- [Work order] Excluding pictures, retype exactly the lines from the one with "Viewport: 544px width, 392px height." through the end of the records that follow.

- [Data for analysis]
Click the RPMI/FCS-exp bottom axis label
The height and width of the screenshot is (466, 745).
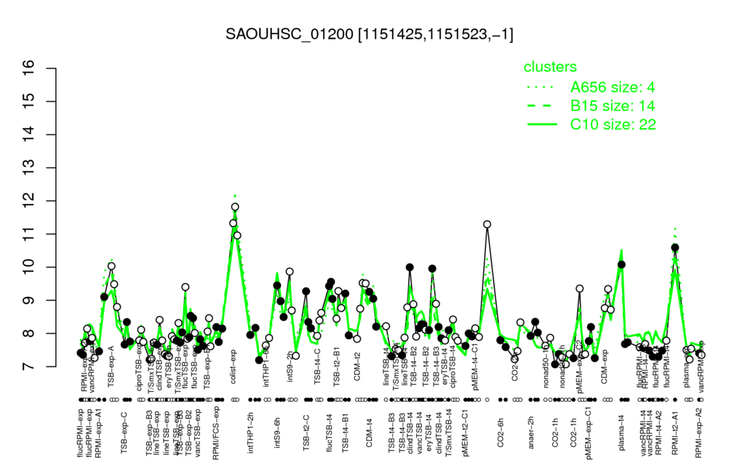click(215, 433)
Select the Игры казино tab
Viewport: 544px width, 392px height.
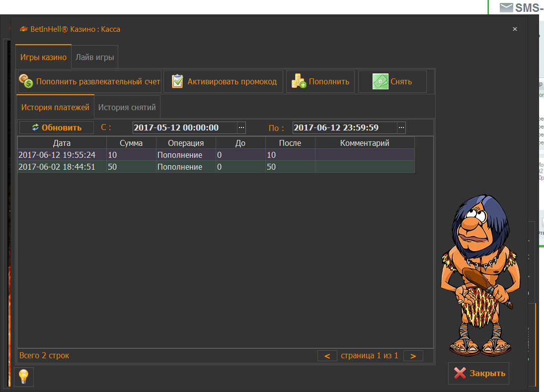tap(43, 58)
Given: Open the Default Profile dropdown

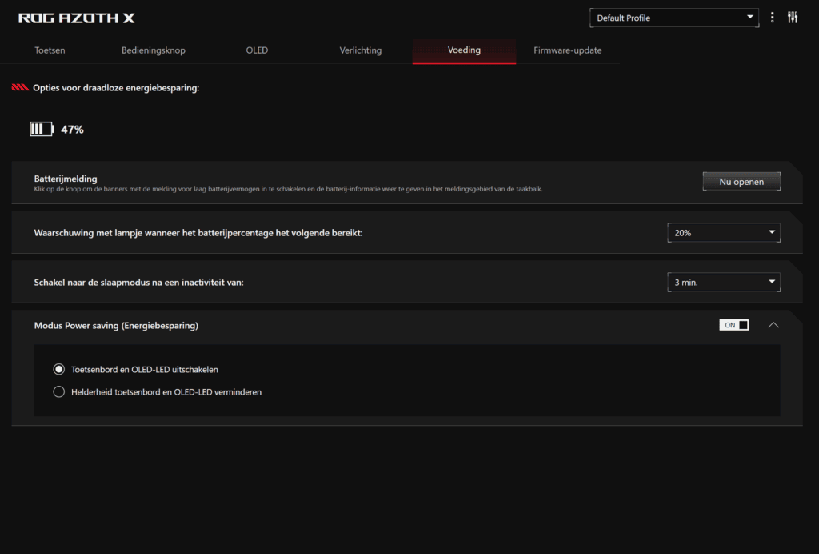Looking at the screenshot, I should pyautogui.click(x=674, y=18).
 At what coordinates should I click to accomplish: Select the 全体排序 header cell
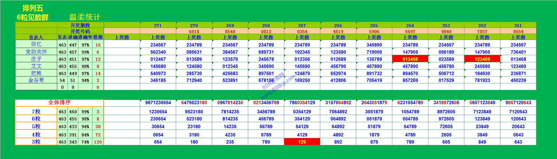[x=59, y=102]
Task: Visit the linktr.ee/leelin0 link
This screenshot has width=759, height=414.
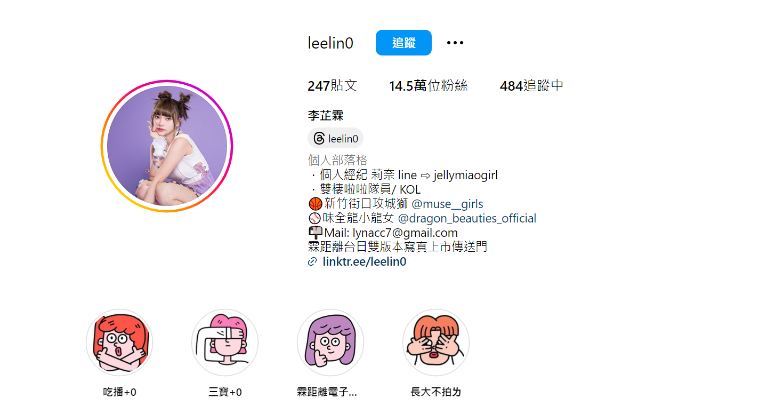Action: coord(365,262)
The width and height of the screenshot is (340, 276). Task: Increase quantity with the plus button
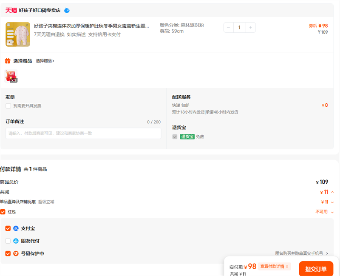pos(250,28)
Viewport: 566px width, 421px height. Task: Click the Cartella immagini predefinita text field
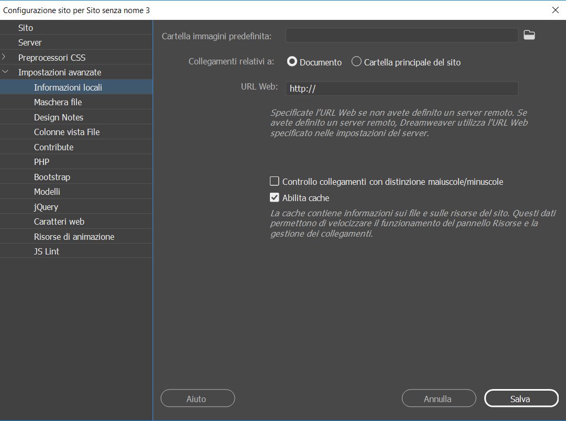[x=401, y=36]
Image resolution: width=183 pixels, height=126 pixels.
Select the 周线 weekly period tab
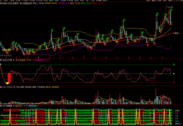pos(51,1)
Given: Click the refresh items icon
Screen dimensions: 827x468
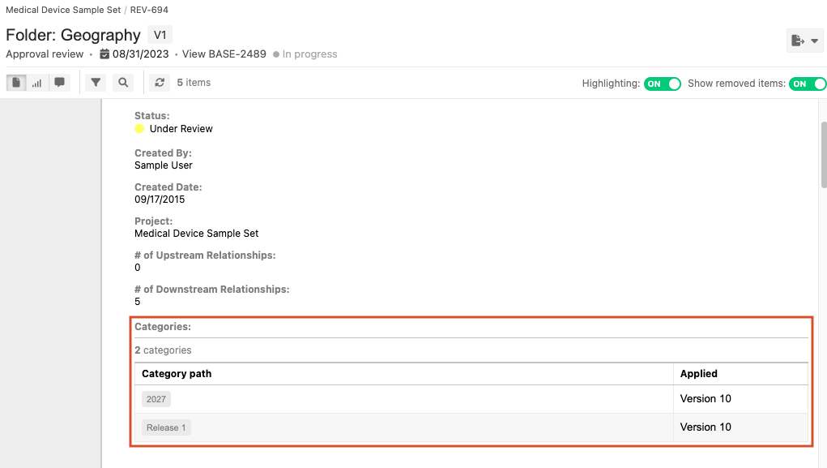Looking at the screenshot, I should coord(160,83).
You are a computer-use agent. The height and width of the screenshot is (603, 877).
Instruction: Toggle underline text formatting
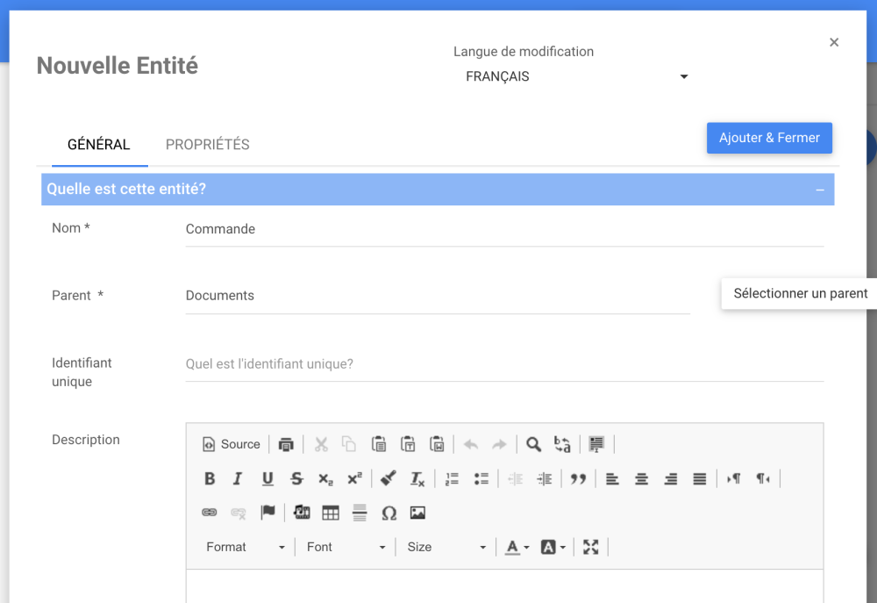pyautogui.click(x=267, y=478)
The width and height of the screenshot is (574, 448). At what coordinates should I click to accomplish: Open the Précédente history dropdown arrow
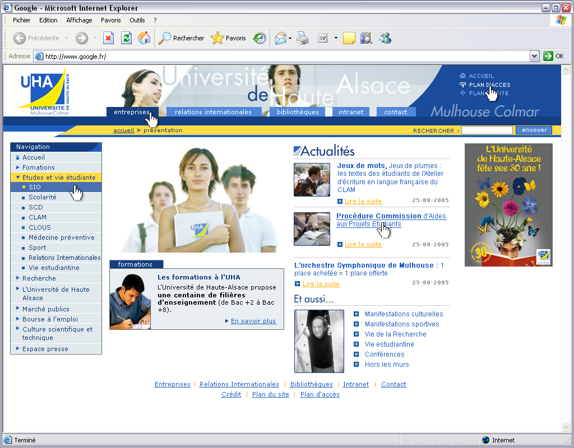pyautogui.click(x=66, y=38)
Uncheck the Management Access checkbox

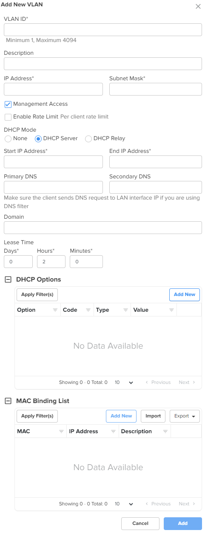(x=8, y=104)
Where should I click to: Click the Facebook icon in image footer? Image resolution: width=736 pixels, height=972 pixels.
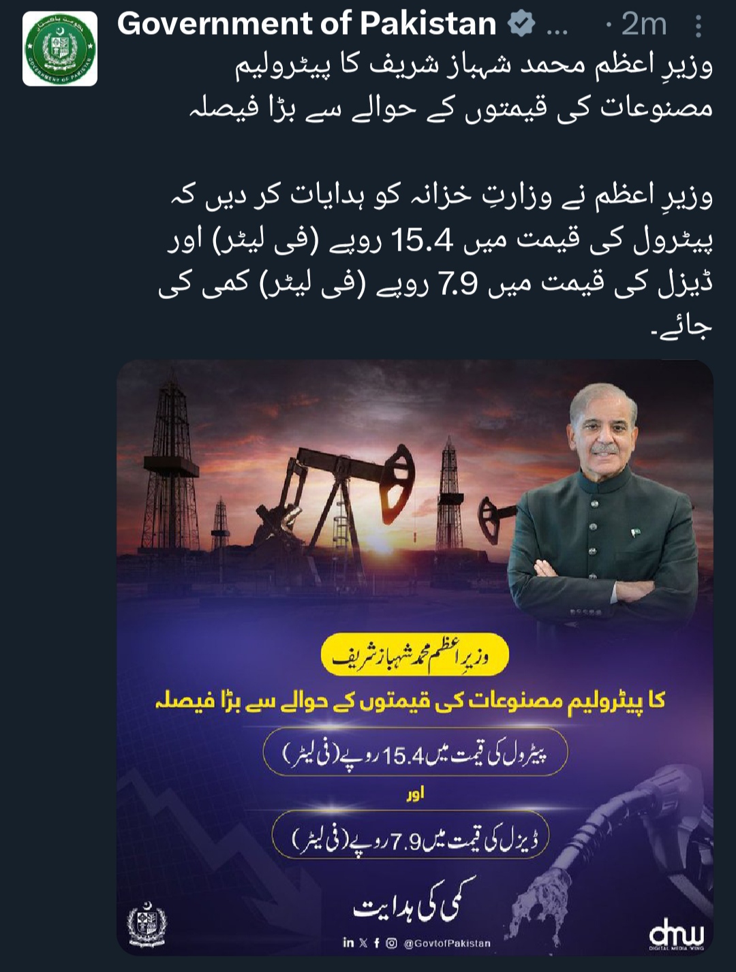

- [Completed task]
Viewport: 544px width, 392px height.
tap(43, 58)
Given: Open the Default Profile dropdown

Looking at the screenshot, I should pyautogui.click(x=674, y=18).
 At what coordinates should I click to accomplish: Select the 全体排序 header cell
[x=59, y=102]
Task: Visit the linktr.ee/leelin0 link
This screenshot has width=759, height=414.
Action: coord(365,262)
The width and height of the screenshot is (340, 276). Task: Increase quantity with the plus button
pos(250,28)
Viewport: 566px width, 421px height. Task: Click the Cartella immagini predefinita text field
[x=401, y=36]
Image resolution: width=183 pixels, height=126 pixels.
Select the 周线 weekly period tab
pos(51,1)
Given: Click the refresh items icon
Screen dimensions: 827x468
Looking at the screenshot, I should coord(160,83).
You are a computer-use agent. The height and width of the screenshot is (603, 877).
Instruction: Toggle underline text formatting
pyautogui.click(x=267, y=478)
The width and height of the screenshot is (574, 448). At what coordinates should I click to accomplish: Open the Précédente history dropdown arrow
pyautogui.click(x=66, y=38)
Uncheck the Management Access checkbox

(x=8, y=104)
Where should I click to: Click the Facebook icon in image footer? Image resolution: width=736 pixels, height=972 pixels.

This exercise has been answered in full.